SELECTED EXCERPT:
■ ■ ■ ■ ■
Issue (i): Whether interest charged on share application money pending allotment was sustainable by re-characterising the investment as a loan.
Analysis: The issue was identical to an issue decided in the assessee's own case for another assessment year. The facts, parties in which the investment was made, and the nature of the transfer pricing adjustment were the same, and no distinguishing feature was shown. On parity of reasoning, the re-characterisation of share application money as loan for charging interest was not accepted.
Conclusion: The adjustment was deleted and the issue was decided in favour of the assessee.
Issue (ii): Whether disallowance of employees' contribution to PF and ESIC was liable to be deleted or restored for verification of the grace-period claim.
Analysis: The dispute turned on whether the five-day grace period referred to in the accounting procedure and the EPFO communication applied only to employer's contribution or also to employees' contribution. The text relied upon referred generally to "dues" and did not confine the concession to one category. However, the exact dates of deposit still required verification against the stipulated time, including the claimed grace period.
Conclusion: The matter was restored to the Assessing Officer for verification, with direction to allow the claim if payment was within the permissible period; the issue was allowed for statistical purposes.
Issue (iii): Whether any disallowance under section 14A could be made in the absence of exempt income and whether such disallowance could be added while computing book profit under section 115JB.
Analysis: It was undisputed that no exempt income had been earned during the relevant year. In such a situation, no disallowance under section 14A was warranted. The voluntary disallowance made by the assessee also required consideration in the light of settled law permitting a claim to be reduced if it was not exigible in law. Further, disallowance under section 14A could not be imported into the computation of book profit under section 115JB.
■ ■ ■ ■ ■
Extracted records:

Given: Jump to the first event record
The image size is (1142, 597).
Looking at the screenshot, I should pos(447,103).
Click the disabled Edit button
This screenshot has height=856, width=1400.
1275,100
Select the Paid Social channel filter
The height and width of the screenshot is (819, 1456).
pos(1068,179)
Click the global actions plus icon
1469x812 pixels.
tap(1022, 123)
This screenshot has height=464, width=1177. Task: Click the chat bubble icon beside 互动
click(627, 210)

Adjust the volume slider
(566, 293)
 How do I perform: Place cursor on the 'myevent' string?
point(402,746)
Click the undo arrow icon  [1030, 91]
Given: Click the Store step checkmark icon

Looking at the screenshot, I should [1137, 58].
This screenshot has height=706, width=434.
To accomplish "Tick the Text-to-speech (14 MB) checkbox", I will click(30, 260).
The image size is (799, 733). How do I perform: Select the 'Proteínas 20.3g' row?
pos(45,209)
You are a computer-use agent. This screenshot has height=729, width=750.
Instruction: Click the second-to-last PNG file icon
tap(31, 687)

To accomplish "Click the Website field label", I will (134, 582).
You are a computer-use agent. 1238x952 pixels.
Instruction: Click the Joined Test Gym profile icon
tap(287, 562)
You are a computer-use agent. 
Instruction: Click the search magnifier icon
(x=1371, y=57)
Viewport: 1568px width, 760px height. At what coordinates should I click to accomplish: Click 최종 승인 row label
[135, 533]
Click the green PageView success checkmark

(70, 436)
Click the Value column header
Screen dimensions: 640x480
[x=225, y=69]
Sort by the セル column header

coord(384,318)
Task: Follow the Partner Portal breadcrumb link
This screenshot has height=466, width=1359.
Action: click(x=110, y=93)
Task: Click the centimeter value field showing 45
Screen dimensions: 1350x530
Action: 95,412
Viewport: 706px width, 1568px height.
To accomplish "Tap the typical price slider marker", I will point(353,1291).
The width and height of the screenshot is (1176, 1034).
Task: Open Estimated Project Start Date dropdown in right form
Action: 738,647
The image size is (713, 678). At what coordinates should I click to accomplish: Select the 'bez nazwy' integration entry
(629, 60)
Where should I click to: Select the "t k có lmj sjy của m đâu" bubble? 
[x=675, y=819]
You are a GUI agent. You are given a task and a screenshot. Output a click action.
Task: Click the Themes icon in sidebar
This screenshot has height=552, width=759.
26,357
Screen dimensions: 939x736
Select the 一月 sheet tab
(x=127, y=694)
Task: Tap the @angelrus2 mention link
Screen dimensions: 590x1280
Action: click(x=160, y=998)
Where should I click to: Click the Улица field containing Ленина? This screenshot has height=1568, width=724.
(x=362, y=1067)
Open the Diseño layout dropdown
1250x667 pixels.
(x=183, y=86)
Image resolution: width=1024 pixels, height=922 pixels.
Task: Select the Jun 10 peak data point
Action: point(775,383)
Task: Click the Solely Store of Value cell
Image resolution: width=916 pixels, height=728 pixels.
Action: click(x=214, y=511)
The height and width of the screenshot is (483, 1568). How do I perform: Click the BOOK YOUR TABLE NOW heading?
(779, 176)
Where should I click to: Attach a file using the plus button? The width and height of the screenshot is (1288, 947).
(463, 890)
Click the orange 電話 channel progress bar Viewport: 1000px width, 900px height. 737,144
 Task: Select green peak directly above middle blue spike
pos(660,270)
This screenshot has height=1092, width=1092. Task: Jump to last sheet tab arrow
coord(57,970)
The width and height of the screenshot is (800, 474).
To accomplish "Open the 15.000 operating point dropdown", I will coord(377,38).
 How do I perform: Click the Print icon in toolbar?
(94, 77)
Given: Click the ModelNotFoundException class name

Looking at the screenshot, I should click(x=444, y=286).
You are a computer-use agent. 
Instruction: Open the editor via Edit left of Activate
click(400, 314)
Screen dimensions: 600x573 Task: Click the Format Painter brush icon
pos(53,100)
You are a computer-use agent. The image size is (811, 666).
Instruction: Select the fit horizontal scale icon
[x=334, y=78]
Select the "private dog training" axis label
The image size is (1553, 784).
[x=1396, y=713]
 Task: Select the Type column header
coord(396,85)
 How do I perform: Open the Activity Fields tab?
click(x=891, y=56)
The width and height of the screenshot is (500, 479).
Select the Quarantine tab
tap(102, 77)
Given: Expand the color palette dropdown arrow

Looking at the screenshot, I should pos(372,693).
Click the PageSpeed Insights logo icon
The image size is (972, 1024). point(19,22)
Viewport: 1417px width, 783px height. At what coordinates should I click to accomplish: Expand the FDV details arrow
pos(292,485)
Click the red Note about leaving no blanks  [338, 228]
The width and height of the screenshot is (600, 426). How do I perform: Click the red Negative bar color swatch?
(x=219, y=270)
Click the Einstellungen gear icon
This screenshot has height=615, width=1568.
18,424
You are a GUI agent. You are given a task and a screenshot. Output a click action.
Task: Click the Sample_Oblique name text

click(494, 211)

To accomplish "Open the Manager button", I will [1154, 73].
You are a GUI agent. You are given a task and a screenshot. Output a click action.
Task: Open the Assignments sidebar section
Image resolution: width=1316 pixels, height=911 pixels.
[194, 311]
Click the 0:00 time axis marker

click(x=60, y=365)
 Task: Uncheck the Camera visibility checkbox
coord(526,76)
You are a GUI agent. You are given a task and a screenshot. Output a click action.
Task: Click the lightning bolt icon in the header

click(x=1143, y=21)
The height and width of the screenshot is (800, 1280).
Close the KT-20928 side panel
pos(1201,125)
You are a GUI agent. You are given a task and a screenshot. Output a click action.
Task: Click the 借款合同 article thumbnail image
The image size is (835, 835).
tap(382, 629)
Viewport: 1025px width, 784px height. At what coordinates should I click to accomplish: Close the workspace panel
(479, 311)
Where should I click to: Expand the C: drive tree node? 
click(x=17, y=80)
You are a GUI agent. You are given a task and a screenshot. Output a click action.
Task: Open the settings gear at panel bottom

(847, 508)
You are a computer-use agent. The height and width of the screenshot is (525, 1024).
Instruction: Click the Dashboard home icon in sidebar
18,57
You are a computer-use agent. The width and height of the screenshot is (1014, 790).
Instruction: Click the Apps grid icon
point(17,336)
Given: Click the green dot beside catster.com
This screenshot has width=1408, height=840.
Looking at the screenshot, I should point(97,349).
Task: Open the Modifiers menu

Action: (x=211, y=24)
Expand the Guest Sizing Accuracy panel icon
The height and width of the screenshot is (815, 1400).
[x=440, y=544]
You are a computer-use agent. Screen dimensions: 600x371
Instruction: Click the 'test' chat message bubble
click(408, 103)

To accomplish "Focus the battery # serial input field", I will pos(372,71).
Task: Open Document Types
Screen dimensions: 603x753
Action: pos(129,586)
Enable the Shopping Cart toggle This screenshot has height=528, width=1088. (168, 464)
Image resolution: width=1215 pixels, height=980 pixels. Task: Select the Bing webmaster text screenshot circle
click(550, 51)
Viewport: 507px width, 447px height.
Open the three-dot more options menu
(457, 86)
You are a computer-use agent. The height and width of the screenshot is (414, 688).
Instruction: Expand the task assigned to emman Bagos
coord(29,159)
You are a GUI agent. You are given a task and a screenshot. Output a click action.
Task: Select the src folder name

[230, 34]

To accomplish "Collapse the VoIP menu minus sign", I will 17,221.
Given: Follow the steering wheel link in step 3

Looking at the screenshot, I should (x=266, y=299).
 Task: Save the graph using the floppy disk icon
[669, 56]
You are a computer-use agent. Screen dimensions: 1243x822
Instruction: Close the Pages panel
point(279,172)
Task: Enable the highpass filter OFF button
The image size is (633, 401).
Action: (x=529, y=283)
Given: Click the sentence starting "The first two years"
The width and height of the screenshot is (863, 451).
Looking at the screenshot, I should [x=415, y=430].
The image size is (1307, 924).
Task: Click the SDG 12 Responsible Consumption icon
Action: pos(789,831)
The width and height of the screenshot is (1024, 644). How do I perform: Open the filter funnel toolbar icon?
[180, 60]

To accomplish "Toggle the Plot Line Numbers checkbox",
■ ■ ■ ■ ■
WHAT TO DO:
• 1. Answer these questions from the tax appeal summary:
(a) Under Issue (i), what was re-characterised as a loan in order to charge interest?
(b) Under Issue (ii), how many days long was the grace period in dispute?
(c) Under Issue (iii), what was undisputed about exempt income for the relevant year?
• 2. Carry the tax appeal summary forward from its final sentence, keeping its format and tone.

TASK-BY-TASK RESULTS:
• 1.
(a) Share application money pending allotment.
(b) Five days.
(c) No exempt income had been earned during the relevant year.

• 2.
Conclusion: The additional and connected grounds were allowed, including deletion of the section 14A adjustment and exclusion of such disallowance from book profit computation, in favour of the assessee.
Issue (iv): Whether short credit of TDS and levy of interest under sections 234B and 234C required verification and fresh consideration.
Analysis: The TDS credit claim and the consequential interest computation depended on factual verification from the records. Since the claim required examination by the Assessing Officer, the Tribunal directed fresh verification and consideration in accordance with law.
Conclusion: These matters were restored to the Assessing Officer for verification and were allowed for statistical purposes.
Final Conclusion: The appeal succeeded on the substantive transfer-pricing and section 14A issues, while the PF/ESIC, TDS credit, and interest issues were sent back for verification, resulting in partial relief to the assessee.
Ratio Decidendi: Where no exempt income is earned, no disallowance under section 14A is warranted, and such disallowance cannot be added to book profit under section 115JB; a claim wrongly made in the return may also be corrected if it is not exigible in law.